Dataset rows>

↓↓↓

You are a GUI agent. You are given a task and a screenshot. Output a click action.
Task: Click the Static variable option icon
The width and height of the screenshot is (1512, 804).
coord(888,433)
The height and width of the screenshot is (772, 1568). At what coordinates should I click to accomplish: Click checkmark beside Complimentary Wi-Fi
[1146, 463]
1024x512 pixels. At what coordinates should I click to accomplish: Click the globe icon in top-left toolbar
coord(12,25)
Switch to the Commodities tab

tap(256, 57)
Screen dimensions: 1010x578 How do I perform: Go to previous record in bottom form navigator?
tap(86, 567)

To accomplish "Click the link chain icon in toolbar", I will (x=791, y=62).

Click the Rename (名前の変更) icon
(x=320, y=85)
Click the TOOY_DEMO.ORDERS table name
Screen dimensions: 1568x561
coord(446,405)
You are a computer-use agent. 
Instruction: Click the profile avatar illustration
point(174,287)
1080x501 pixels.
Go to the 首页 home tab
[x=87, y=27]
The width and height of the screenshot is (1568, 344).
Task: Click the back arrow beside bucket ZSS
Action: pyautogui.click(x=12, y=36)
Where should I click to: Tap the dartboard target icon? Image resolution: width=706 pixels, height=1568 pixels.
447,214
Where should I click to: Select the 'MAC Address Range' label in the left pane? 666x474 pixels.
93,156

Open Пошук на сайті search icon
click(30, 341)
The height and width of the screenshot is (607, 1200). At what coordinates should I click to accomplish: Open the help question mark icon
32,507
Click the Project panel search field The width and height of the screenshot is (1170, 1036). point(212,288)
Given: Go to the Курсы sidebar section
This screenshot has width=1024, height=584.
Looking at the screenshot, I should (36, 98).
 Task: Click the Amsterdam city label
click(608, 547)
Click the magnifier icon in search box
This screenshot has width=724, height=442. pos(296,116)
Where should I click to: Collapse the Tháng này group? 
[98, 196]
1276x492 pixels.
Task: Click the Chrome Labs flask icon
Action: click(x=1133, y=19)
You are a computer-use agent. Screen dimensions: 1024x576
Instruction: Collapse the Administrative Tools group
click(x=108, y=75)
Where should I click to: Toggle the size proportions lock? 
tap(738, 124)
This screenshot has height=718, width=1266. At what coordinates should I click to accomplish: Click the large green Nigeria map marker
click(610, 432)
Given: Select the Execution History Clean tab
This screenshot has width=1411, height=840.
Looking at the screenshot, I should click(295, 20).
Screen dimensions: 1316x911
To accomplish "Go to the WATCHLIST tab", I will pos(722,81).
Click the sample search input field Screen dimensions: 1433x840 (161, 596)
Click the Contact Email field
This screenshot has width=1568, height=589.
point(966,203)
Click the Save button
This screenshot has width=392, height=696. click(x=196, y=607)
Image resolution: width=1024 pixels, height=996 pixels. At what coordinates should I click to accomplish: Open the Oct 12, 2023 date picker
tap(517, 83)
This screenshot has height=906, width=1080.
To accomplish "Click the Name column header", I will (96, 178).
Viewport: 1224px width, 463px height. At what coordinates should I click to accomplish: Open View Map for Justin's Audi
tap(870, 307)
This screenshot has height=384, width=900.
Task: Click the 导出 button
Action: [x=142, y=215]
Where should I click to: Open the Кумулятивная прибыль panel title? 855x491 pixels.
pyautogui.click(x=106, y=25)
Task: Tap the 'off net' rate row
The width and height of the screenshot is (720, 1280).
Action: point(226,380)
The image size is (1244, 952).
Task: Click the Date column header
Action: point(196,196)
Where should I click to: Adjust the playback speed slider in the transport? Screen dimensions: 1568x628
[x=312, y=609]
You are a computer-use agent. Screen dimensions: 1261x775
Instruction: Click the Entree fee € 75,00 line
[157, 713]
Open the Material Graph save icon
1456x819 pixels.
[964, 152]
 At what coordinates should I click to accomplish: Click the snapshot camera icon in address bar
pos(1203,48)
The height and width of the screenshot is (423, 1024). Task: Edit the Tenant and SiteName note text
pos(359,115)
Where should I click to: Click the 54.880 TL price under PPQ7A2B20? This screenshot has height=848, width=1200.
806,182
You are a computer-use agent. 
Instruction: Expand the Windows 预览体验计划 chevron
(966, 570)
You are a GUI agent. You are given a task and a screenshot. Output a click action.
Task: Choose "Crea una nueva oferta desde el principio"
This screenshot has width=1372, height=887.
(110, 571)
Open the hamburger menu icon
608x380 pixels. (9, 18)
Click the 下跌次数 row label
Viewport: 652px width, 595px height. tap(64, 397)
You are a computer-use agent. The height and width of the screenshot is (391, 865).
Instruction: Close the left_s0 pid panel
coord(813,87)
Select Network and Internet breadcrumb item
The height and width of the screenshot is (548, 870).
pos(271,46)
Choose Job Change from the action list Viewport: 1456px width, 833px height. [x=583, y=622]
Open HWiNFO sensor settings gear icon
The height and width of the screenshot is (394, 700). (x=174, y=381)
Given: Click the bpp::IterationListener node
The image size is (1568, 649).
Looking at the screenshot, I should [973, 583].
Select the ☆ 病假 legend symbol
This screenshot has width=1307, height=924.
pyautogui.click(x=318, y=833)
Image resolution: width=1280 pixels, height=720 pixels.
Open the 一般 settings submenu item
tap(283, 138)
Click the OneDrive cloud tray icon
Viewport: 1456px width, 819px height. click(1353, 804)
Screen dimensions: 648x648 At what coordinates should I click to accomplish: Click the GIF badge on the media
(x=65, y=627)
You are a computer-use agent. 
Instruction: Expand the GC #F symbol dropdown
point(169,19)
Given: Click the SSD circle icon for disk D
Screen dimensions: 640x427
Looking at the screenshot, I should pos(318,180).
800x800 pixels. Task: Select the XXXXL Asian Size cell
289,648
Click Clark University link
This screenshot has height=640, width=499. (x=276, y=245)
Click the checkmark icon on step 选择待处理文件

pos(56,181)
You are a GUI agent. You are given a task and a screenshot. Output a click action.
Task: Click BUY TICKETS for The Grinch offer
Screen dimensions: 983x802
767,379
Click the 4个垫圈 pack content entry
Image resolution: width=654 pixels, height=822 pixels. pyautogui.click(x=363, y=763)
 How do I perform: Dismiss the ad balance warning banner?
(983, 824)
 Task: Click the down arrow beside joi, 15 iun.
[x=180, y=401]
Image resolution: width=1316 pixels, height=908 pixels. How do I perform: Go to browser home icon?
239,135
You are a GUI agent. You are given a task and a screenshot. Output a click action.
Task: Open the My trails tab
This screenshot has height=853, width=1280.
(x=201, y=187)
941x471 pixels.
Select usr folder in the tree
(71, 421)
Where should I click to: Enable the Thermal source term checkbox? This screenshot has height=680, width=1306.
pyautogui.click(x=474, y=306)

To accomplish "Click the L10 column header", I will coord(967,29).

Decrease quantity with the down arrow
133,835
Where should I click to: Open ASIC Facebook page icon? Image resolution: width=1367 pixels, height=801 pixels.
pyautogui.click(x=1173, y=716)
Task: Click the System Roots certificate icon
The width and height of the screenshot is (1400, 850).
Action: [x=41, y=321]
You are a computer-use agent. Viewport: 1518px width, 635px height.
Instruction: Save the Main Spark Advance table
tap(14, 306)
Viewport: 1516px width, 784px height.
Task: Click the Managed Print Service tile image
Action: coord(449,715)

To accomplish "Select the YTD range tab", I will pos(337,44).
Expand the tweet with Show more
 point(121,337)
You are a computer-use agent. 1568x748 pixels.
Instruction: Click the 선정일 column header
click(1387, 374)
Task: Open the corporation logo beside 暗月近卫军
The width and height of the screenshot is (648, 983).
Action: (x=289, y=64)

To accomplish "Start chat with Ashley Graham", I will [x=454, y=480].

↑↑↑

EXERCISE>
Turn every line of the items above into a numbered list, leaving out the blank lines.

THE SOLUTION>
1. You are a GUI agent. You are given a task and a screenshot. Output a click action.
2. Task: Click the Static variable option icon
3. The width and height of the screenshot is (1512, 804).
4. coord(888,433)
5. The height and width of the screenshot is (772, 1568). At what coordinates should I click to accomplish: Click checkmark beside Complimentary Wi-Fi
6. [1146, 463]
7. 1024x512 pixels. At what coordinates should I click to accomplish: Click the globe icon in top-left toolbar
8. coord(12,25)
9. Switch to the Commodities tab
10. tap(256, 57)
11. Screen dimensions: 1010x578 How do I perform: Go to previous record in bottom form navigator?
12. tap(86, 567)
13. To accomplish "Click the link chain icon in toolbar", I will (x=791, y=62).
14. Click the Rename (名前の変更) icon
15. (x=320, y=85)
16. Click the TOOY_DEMO.ORDERS table name
17. Screen dimensions: 1568x561
18. coord(446,405)
19. You are a computer-use agent. 
20. Instruction: Click the profile avatar illustration
21. point(174,287)
22. 1080x501 pixels.
23. Go to the 首页 home tab
24. [x=87, y=27]
25. The width and height of the screenshot is (1568, 344).
26. Task: Click the back arrow beside bucket ZSS
27. Action: pyautogui.click(x=12, y=36)
28. Where should I click to: Tap the dartboard target icon? Image resolution: width=706 pixels, height=1568 pixels.
29. 447,214
30. Where should I click to: Select the 'MAC Address Range' label in the left pane? 666x474 pixels.
31. 93,156
32. Open Пошук на сайті search icon
33. click(30, 341)
34. The height and width of the screenshot is (607, 1200). At what coordinates should I click to accomplish: Open the help question mark icon
35. 32,507
36. Click the Project panel search field The width and height of the screenshot is (1170, 1036). point(212,288)
37. Given: Go to the Курсы sidebar section
38. This screenshot has width=1024, height=584.
39. Looking at the screenshot, I should (36, 98).
40.  Task: Click the Amsterdam city label
41. click(608, 547)
42. Click the magnifier icon in search box
43. This screenshot has width=724, height=442. pos(296,116)
44. Where should I click to: Collapse the Tháng này group? 
45. [98, 196]
46. 1276x492 pixels.
47. Task: Click the Chrome Labs flask icon
48. Action: click(x=1133, y=19)
49. You are a computer-use agent. Screen dimensions: 1024x576
50. Instruction: Collapse the Administrative Tools group
51. click(x=108, y=75)
52. Where should I click to: Toggle the size proportions lock? 
53. tap(738, 124)
54. This screenshot has height=718, width=1266. At what coordinates should I click to accomplish: Click the large green Nigeria map marker
55. click(610, 432)
56. Given: Select the Execution History Clean tab
57. This screenshot has width=1411, height=840.
58. Looking at the screenshot, I should click(295, 20).
59. Screen dimensions: 1316x911
60. To accomplish "Go to the WATCHLIST tab", I will pos(722,81).
61. Click the sample search input field Screen dimensions: 1433x840 (161, 596)
62. Click the Contact Email field
63. This screenshot has width=1568, height=589.
64. point(966,203)
65. Click the Save button
66. This screenshot has width=392, height=696. click(x=196, y=607)
67. Image resolution: width=1024 pixels, height=996 pixels. At what coordinates should I click to accomplish: Open the Oct 12, 2023 date picker
68. tap(517, 83)
69. This screenshot has height=906, width=1080.
70. To accomplish "Click the Name column header", I will (96, 178).
71. Viewport: 1224px width, 463px height. At what coordinates should I click to accomplish: Open View Map for Justin's Audi
72. tap(870, 307)
73. This screenshot has height=384, width=900.
74. Task: Click the 导出 button
75. Action: [x=142, y=215]
76. Where should I click to: Open the Кумулятивная прибыль panel title? 855x491 pixels.
77. pyautogui.click(x=106, y=25)
78. Task: Tap the 'off net' rate row
79. The width and height of the screenshot is (720, 1280).
80. Action: point(226,380)
81. The image size is (1244, 952).
82. Task: Click the Date column header
83. Action: point(196,196)
84. Where should I click to: Adjust the playback speed slider in the transport? Screen dimensions: 1568x628
85. [x=312, y=609]
86. You are a computer-use agent. Screen dimensions: 1261x775
87. Instruction: Click the Entree fee € 75,00 line
88. [157, 713]
89. Open the Material Graph save icon
90. 1456x819 pixels.
91. [964, 152]
92.  At what coordinates should I click to accomplish: Click the snapshot camera icon in address bar
93. pos(1203,48)
94. The height and width of the screenshot is (423, 1024). Task: Edit the Tenant and SiteName note text
95. pos(359,115)
96. Where should I click to: Click the 54.880 TL price under PPQ7A2B20? This screenshot has height=848, width=1200.
97. 806,182
98. You are a computer-use agent. 
99. Instruction: Expand the Windows 预览体验计划 chevron
100. (966, 570)
101. You are a GUI agent. You are given a task and a screenshot. Output a click action.
102. Task: Choose "Crea una nueva oferta desde el principio"
103. This screenshot has width=1372, height=887.
104. (110, 571)
105. Open the hamburger menu icon
106. 608x380 pixels. (9, 18)
107. Click the 下跌次数 row label
108. Viewport: 652px width, 595px height. tap(64, 397)
109. You are a computer-use agent. The height and width of the screenshot is (391, 865).
110. Instruction: Close the left_s0 pid panel
111. coord(813,87)
112. Select Network and Internet breadcrumb item
113. The height and width of the screenshot is (548, 870).
114. pos(271,46)
115. Choose Job Change from the action list Viewport: 1456px width, 833px height. [x=583, y=622]
116. Open HWiNFO sensor settings gear icon
117. The height and width of the screenshot is (394, 700). (x=174, y=381)
118. Given: Click the bpp::IterationListener node
119. The image size is (1568, 649).
120. Looking at the screenshot, I should [973, 583].
121. Select the ☆ 病假 legend symbol
122. This screenshot has width=1307, height=924.
123. pyautogui.click(x=318, y=833)
124. Image resolution: width=1280 pixels, height=720 pixels.
125. Open the 一般 settings submenu item
126. tap(283, 138)
127. Click the OneDrive cloud tray icon
128. Viewport: 1456px width, 819px height. click(1353, 804)
129. Screen dimensions: 648x648 At what coordinates should I click to accomplish: Click the GIF badge on the media
130. (x=65, y=627)
131. You are a computer-use agent. 
132. Instruction: Expand the GC #F symbol dropdown
133. point(169,19)
134. Given: Click the SSD circle icon for disk D
135. Screen dimensions: 640x427
136. Looking at the screenshot, I should pos(318,180).
137. 800x800 pixels. Task: Select the XXXXL Asian Size cell
138. 289,648
139. Click Clark University link
140. This screenshot has height=640, width=499. (x=276, y=245)
141. Click the checkmark icon on step 选择待处理文件
142. pos(56,181)
143. You are a GUI agent. You are given a task and a screenshot. Output a click action.
144. Task: Click BUY TICKETS for The Grinch offer
145. Screen dimensions: 983x802
146. 767,379
147. Click the 4个垫圈 pack content entry
148. Image resolution: width=654 pixels, height=822 pixels. pyautogui.click(x=363, y=763)
149.  How do I perform: Dismiss the ad balance warning banner?
150. (983, 824)
151.  Task: Click the down arrow beside joi, 15 iun.
152. [x=180, y=401]
153. Image resolution: width=1316 pixels, height=908 pixels. How do I perform: Go to browser home icon?
154. 239,135
155. You are a GUI agent. You are given a task and a screenshot. Output a click action.
156. Task: Open the My trails tab
157. This screenshot has height=853, width=1280.
158. (x=201, y=187)
159. 941x471 pixels.
160. Select usr folder in the tree
161. (71, 421)
162. Where should I click to: Enable the Thermal source term checkbox? This screenshot has height=680, width=1306.
163. pyautogui.click(x=474, y=306)
164. To accomplish "Click the L10 column header", I will coord(967,29).
165. Decrease quantity with the down arrow
166. 133,835
167. Where should I click to: Open ASIC Facebook page icon? Image resolution: width=1367 pixels, height=801 pixels.
168. pyautogui.click(x=1173, y=716)
169. Task: Click the System Roots certificate icon
170. The width and height of the screenshot is (1400, 850).
171. Action: [x=41, y=321]
172. You are a computer-use agent. Viewport: 1518px width, 635px height.
173. Instruction: Save the Main Spark Advance table
174. tap(14, 306)
175. Viewport: 1516px width, 784px height.
176. Task: Click the Managed Print Service tile image
177. Action: coord(449,715)
178. To accomplish "Select the YTD range tab", I will pos(337,44).
179. Expand the tweet with Show more
180.  point(121,337)
181. You are a computer-use agent. 1568x748 pixels.
182. Instruction: Click the 선정일 column header
183. click(1387, 374)
184. Task: Open the corporation logo beside 暗月近卫军
185. The width and height of the screenshot is (648, 983).
186. Action: (x=289, y=64)
187. To accomplish "Start chat with Ashley Graham", I will [x=454, y=480].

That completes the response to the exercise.